Mit 550,3 Millionen Euro investierte Biontech im dritten Quartal abermals mehr in Forschung und Entwicklung (F&E, Vorjahr 497,9 Millionen Euro) und davon den Löwenanteil in klinische Studien der fortgeschrittenen Pipeline-Kandidaten in der Onkologie. Das erste Krebsmedikament will Biontech im Jahr 2026 auf den Markt bringen. Ein wichtiger Baustein für die angestrebten Kombinationstherapien soll der bispezifische Antikörper BNT327 werden, für den aktuell die Vorbereitungen für eine zulassungsrelevante Phase-3-Studie laufen. Sie gilt als letzte Hürde vor einer möglichen Zulassung. Und auch darüber hinaus sieht Şahin Fortschritte bei wichtigen Projekten wie den mRNA-Krebsimpfstoffen.

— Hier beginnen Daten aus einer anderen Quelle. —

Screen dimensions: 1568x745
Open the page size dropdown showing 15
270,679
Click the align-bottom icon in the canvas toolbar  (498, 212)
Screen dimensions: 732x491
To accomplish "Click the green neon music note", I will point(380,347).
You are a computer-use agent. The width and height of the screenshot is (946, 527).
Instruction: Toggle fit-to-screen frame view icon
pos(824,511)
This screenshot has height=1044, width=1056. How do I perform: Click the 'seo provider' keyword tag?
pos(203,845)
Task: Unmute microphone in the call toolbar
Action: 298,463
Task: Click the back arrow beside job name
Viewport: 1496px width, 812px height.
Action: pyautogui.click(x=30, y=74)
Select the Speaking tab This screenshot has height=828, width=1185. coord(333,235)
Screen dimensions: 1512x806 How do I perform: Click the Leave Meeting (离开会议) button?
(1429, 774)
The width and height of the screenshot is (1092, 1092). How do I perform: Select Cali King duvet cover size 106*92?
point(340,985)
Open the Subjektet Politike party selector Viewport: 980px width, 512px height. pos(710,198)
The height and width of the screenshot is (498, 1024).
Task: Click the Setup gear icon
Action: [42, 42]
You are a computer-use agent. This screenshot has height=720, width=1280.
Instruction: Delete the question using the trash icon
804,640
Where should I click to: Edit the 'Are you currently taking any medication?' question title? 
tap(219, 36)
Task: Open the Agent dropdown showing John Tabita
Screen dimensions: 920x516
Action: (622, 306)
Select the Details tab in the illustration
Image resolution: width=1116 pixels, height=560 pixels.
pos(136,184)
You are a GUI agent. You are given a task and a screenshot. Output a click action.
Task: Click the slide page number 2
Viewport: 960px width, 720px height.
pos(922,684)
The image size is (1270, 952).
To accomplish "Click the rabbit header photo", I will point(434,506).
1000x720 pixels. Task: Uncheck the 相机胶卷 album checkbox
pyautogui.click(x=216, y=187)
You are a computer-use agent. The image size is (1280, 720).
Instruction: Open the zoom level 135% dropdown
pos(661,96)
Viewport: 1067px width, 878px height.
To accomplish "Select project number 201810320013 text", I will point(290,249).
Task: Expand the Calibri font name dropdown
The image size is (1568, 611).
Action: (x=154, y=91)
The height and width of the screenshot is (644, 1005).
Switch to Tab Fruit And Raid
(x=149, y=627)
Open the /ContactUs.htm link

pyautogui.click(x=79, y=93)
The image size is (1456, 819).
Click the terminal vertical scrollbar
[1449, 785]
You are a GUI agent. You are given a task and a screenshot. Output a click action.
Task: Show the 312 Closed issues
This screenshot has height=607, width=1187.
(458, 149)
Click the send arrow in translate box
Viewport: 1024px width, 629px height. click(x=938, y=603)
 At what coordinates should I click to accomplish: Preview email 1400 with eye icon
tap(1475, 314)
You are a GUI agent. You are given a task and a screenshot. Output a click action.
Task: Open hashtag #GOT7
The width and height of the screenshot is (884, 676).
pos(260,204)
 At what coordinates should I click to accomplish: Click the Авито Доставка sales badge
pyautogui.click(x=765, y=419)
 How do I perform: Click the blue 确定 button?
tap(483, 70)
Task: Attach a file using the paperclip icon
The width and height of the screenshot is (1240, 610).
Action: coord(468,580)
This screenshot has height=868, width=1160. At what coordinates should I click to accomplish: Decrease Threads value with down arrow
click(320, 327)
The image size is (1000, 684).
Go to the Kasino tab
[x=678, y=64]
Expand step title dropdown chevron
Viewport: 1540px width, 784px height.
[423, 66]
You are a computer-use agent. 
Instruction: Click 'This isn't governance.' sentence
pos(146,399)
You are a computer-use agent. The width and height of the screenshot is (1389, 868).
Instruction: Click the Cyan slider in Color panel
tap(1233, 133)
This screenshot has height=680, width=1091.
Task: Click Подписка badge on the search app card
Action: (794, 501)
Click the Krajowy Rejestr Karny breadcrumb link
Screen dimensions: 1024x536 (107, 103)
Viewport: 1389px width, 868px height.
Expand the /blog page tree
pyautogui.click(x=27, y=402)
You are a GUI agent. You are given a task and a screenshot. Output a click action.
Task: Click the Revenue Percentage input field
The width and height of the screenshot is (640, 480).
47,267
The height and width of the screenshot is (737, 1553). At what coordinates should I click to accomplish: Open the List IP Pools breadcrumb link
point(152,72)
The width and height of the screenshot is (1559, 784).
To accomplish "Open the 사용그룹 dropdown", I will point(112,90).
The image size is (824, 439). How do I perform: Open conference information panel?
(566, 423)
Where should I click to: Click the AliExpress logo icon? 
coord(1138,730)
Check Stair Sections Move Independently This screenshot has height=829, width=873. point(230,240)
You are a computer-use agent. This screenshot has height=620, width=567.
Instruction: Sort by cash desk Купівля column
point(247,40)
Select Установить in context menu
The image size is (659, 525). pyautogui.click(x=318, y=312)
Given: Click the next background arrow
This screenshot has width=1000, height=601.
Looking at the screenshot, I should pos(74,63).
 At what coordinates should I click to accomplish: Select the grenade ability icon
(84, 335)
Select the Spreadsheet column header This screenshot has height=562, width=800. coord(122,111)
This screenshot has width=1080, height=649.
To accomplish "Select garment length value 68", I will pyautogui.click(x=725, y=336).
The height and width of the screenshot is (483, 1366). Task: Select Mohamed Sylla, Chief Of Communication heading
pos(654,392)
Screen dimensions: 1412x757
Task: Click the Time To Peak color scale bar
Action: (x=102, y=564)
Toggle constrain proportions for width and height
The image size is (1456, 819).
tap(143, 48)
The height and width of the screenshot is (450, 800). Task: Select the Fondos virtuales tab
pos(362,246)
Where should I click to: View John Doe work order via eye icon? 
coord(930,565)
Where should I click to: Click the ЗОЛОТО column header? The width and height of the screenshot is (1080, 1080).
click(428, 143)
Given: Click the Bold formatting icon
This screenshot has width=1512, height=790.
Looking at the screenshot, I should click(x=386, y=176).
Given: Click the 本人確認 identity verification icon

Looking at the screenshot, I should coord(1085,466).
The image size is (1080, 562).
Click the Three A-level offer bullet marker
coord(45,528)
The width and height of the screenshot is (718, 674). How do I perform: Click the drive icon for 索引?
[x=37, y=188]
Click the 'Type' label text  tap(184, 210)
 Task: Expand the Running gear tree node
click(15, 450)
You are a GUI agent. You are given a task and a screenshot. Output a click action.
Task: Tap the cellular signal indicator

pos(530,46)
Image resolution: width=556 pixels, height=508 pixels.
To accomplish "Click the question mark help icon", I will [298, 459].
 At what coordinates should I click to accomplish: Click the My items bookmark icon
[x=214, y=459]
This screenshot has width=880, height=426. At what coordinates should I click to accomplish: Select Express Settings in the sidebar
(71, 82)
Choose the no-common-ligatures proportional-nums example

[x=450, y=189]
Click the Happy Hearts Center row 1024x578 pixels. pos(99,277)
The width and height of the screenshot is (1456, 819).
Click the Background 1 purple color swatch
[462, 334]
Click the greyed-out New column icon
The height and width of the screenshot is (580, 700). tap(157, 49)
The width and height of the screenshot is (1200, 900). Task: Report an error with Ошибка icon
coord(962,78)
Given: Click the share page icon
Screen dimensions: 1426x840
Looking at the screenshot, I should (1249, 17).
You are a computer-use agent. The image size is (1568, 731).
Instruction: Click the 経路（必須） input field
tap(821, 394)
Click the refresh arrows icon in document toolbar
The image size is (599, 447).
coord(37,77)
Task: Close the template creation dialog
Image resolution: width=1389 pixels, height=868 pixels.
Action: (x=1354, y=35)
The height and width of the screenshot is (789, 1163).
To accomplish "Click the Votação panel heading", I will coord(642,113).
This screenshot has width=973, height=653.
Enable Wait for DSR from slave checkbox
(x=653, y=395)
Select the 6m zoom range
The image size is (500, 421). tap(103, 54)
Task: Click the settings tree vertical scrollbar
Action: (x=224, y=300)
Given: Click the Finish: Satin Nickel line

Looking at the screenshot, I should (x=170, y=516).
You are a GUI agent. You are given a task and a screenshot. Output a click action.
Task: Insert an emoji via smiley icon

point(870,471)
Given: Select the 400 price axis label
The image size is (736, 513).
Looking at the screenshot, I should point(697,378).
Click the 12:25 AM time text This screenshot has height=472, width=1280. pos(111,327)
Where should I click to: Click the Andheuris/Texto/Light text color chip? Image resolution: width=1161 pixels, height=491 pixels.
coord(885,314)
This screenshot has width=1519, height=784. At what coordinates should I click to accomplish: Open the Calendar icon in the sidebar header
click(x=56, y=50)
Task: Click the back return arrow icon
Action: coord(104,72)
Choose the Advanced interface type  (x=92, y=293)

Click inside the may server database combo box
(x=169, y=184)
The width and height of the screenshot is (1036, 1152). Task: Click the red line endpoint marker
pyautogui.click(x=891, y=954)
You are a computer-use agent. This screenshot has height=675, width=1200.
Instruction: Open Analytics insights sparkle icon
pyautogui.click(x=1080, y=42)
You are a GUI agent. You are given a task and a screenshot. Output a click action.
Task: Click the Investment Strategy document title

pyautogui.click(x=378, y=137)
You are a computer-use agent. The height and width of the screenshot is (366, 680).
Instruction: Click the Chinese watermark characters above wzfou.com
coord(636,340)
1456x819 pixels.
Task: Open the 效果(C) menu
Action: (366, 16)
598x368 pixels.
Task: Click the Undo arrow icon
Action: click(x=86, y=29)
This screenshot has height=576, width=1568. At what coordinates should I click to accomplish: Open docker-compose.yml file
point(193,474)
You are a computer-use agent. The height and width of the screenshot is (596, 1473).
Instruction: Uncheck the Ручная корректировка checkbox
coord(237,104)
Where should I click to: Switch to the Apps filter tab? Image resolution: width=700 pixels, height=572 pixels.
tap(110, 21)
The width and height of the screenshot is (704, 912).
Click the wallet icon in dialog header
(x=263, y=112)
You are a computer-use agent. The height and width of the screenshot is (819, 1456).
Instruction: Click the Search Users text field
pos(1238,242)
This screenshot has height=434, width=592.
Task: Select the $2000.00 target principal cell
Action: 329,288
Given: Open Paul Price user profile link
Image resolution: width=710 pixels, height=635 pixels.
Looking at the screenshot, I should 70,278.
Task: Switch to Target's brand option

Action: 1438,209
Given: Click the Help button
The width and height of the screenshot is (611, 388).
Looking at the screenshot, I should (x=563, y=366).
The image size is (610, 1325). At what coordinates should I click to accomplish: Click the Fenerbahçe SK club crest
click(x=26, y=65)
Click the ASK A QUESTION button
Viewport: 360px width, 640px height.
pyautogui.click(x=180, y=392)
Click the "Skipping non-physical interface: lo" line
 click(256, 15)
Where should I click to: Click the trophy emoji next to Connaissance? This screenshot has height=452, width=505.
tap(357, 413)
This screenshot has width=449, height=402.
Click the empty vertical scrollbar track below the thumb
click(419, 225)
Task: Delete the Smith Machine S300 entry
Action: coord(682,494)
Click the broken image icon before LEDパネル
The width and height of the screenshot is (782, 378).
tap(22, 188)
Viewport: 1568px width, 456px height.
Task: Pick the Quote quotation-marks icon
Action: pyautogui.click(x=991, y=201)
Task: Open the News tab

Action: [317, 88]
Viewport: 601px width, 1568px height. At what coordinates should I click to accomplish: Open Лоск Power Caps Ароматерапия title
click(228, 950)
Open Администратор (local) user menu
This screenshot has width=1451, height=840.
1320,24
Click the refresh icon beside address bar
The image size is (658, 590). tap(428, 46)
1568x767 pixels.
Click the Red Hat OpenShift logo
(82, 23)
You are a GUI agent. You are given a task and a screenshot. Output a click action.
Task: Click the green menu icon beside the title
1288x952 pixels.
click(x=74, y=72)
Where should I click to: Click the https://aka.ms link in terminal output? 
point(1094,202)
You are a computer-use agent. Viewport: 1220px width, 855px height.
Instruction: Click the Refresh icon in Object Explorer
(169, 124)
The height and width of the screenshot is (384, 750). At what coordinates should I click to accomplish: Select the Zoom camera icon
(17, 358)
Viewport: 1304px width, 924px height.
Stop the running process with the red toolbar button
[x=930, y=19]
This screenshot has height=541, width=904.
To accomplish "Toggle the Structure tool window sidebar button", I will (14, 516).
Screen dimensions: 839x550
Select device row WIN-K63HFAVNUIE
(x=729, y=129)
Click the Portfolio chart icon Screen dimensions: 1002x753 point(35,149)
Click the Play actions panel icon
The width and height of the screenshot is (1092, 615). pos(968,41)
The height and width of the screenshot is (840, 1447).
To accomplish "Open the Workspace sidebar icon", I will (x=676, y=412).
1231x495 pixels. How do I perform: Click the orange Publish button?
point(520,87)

Die F&E-Ausgaben hält er deshalb weiter hoch, anders als US-Konkurrent Moderna, der hier bremsen muss. 2,4 bis 2,6 Milliarden Euro sollen in diesem Jahr in die Forschung und Entwicklung von Biontech fließen.

Gebremst wird in Mainz dagegen bei den Ausgaben für Vertrieb und Verwaltung sowie bei den Investitionen in den Geschäftsbetrieb. Hier senkt Biontech nun die ausgegebenen Zielspannen um jeweils 100 Millionen Euro. Und auch beim Ausblick auf das Gesamtjahr wird Şahin vorsichtiger. Für 2024 sieht er den Umsatz nun am unteren Ende der ausgegebenen Spanne von 2,5 bis 3,1 Milliarden Euro. Nach neun Monaten weist Biontech einen Umsatz von rund 1,56 Milliarden Euro und einen Verlust von knapp 925 Millionen Euro aus. Die Liquidität des Unternehmens ist dagegen weiterhin üppig: Ende September 2024 standen knapp 17,84 Milliarden Euro Barmittel zur Verfügung.